In some cases, where parental alienation has been deeply entrenched by the child, it may be more harmful to force contact on the child. In some cases, even where the alienated parent’s behaviour cannot be criticised, the effect on the child of ongoing contact proceedings is such that the court will decide those proceedings should not continue.
Since L, V, M and H (children) , research has been carried out regarding the impact of parental alienation. Evidence shows that alienated children have identity issues, a tendency towards manipulative behaviour, lack of respect for authority, and feelings of abandonment. Furthermore, parental alienation has been linked with depression and lack of independence in adulthood associated with their strong alliance with the alienating parent.
Additionally, parental alienation cases should be distinguished from cases where the alienation comes directly from the child as opposed to through the influence and manipulation of the resident parent. In child arrangements cases, the Court will base its decision on the ‘welfare checklist’ under section 1(3) Children Act 1989. As children get older, their views are given increasing weight by the Courts. Where an older child has clearly expressed their wishes not to see the other parent, the court must carefully explore the basis of this resistance before overriding it, i.e. whether it has come from their independent thoughts or through manipulation by the resident parent.
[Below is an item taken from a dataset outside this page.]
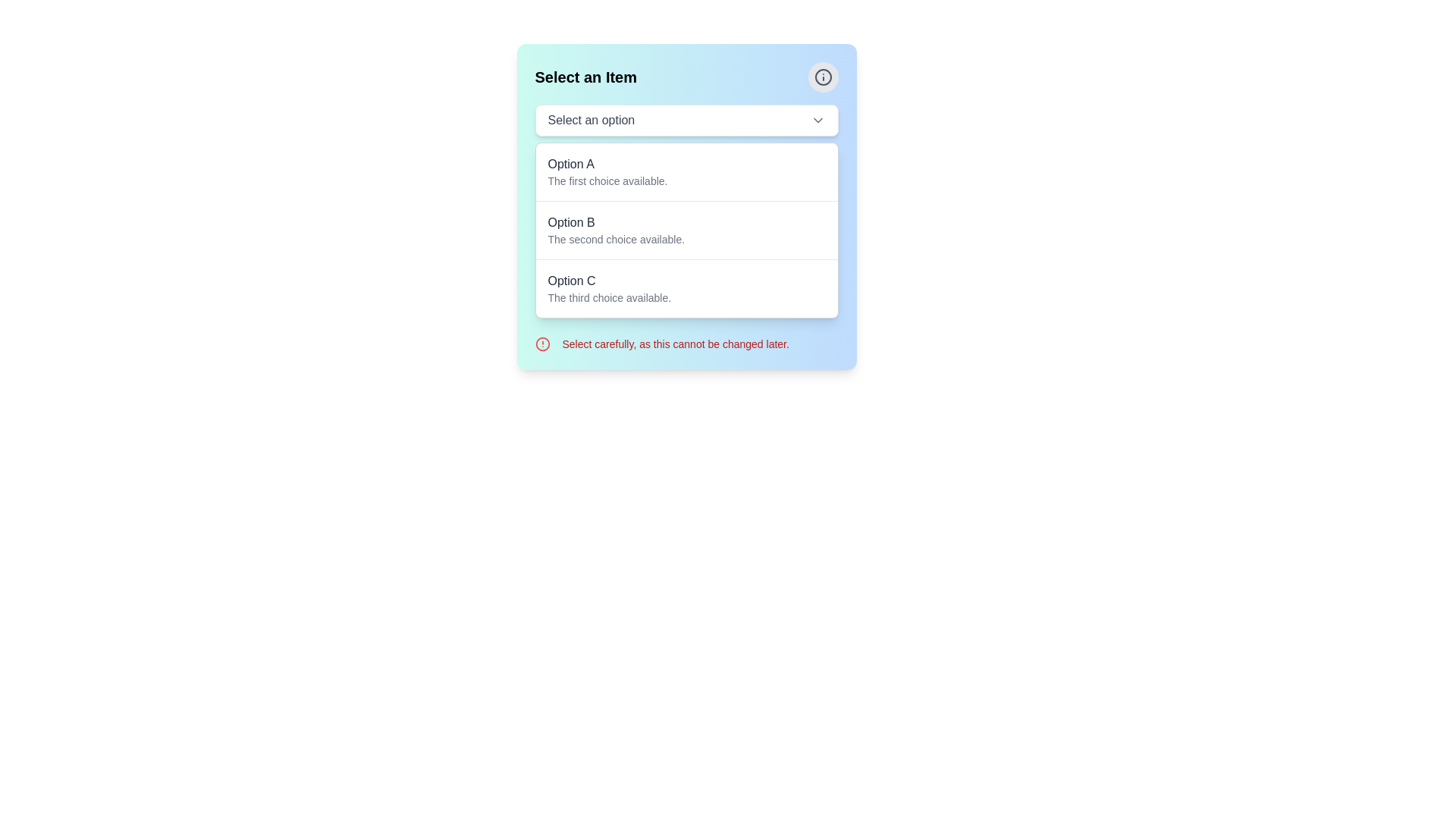 The image size is (1456, 819). Describe the element at coordinates (822, 77) in the screenshot. I see `the gray-stroked circular element that is part of the 'info' or 'help' icon located in the top-right corner of the interactive component` at that location. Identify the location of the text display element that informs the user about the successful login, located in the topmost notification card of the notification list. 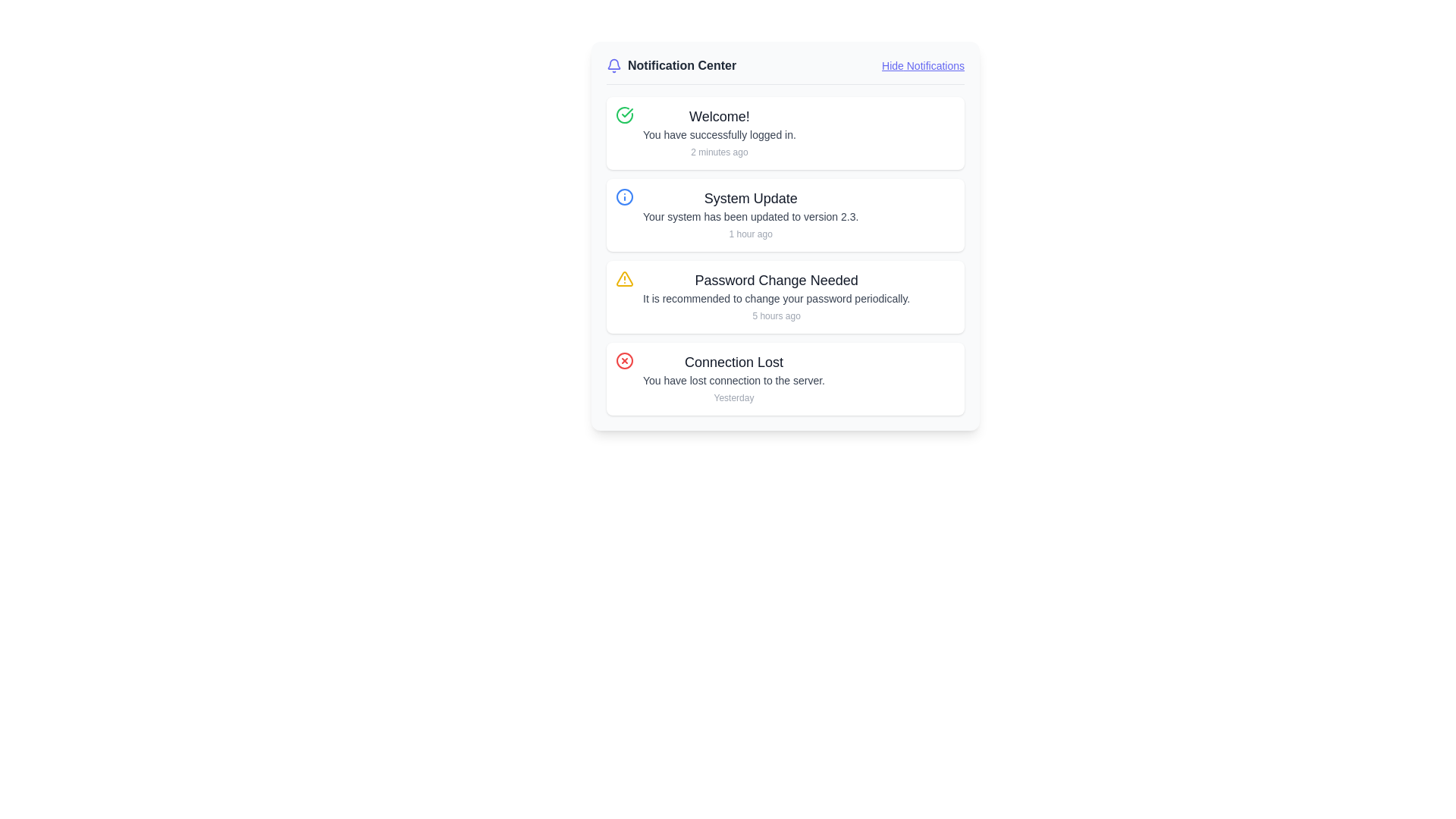
(718, 133).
The Court will be mindful of making orders which cannot realistically be enforced. In child arrangement cases the court is unlikely to commit a parent in breach, to custody in prison since the child’s best interests are not best served by doing so. Due to long adjournments, early intervention is key. The Report suggests therapy, retreats, and workshops involving the child and both parents to get to the root of the alienation.
Cafcass have published a new assessment framework (Child Impact Assessment Framework) to support Family Court Advisers in private law cases. Parental alienation remains an under-researched area, therefore, the framework is to be treated as a living document, updated in line with practice, research and developments.
In conclusion, ‘parental alienation’ can be an overused term due to media attention in recent years but is nevertheless an important thing to look out for. Early assessment of allegations, early intervention through creative means, and careful consideration of the wishes and feelings of the child are key in such cases.